#### DOKUMENTAUSZUG ####

Ein Artikel von Thomas Urfer

Wir sind bald wieder dort angelangt, wo man in den 68er Jahren war: wo man eifrigst bemüht war, mit allen denkbaren Nebenwegen Fragen der Architektur zu vermeiden: Soziologie hat sich danach entwickelt und später das Bewusstsein, dass Bauen grundsätzlich und vor allem ein Akt der Energieverschwendung sei - das benötigt neue Lobbys verschiedenster Couleur und Alphabete: Minergie A, B, C und es ist kein Ende abzusehen.

Weitere Nebenkriegsschauplätze sind die sogenannten Raumplanungen, von Verkehrspersonal diktiert und Geographen oder Geometern, denen man Gebiete sorglos abgibt, die grundsätzlich architektonische weil raumbildende Thematik enthalten und, auf Wettbewerbsebene in letzter Zeit völlig ausartend: der Beizug von Landschaftsgestaltern zur Unzeit, weil man davon ausgeht, dass sobald es einen Freiraum gibt (und gibt es Architekturen, wo das NICHT der Fall ist?) es für einen Wettbewerbsentscheid den Beizung von Landschaftsgestaltern brauche. Das ist nur ein Teil dessen, womit man Wettbewerbe befrachtet mit Zeugs, das NIE projektentscheidend ist, wie Konstruktionsschnitte und Berechnungen.

#### DATENAUSZUG ####

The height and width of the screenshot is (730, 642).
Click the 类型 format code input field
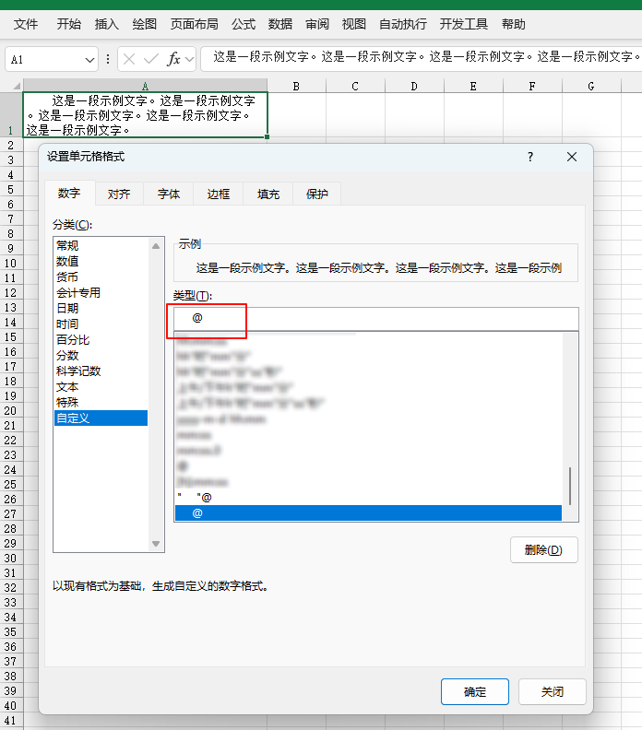(x=375, y=318)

####

Wie geht der Artikel über Architektur und Wettbewerbe weiter? Knüpfen Sie an seinen letzten Satz an und schreiben Sie ihn fort.

> _LÖSUNG_
Der Gipfel ist die derzeit laufende Ausschreibung fürs Viererfeld in Bern: das läuft mit dermassen Personalaufgebot, das es die Tendenz haben wird, sich zu neutralisieren ("es allen recht machen?") und gleichzeitig besteht der Anspruch: "wir wollen nichts Einfaches" (AvG), "die Architekten möchten nur Pläne zeichnen" (AvG), "ein offenes Verfahren kann man nicht 100 Büros zumuten" (AvG), anders gesagt: man sucht Komplikationen, möchte Architektur verhindern und hält das Verfahren für eine Zumutung!

Eine Aufgabe ähnlicher Natur besteht in Freiburg. Da wurde vor einigen Jahren die Brauerei Cardinal gelöscht, die vorher noch Durst löschte. Danach ergab sich der Anspruch, hier ein Alternativ-Quartier zu erstellen - Alternativ bezüglich Innovation und vertieftem Energiebewusstsein: dem ist nichts entgegenzuhalten, ausser, dass dies als Nebenkriegsschauplatz KEINEN Städtebau erzeugt. Wir befinden uns wenige hundert Meter vom Bahnhof: eine einmalige Gelegenheit, ein städtisches Quartier zu schaffen - mit wie viel Watt auch immer, das ist nicht das Ausschlaggebende, sondern ausschlaggebend ist, dass eine bauliche Struktur gefordert wird, welche geeignet ist, eine Räumlichkeit mit Proportionen, Ausrichtungen, Licht und Sicht zu schaffen. Man ist sich bewusst, dass es kein Stadion, kein Bahnhof oder Flugplatz und kein Sportzentrum geben soll. So darf man sich doch die Frage stellen, was denn an Baustrukturen für Anforderungen zu stellen sind - und das ist nicht so kompliziert: es gibt mal Bautiefen und Geschosshöhen und eine Geschosszahl.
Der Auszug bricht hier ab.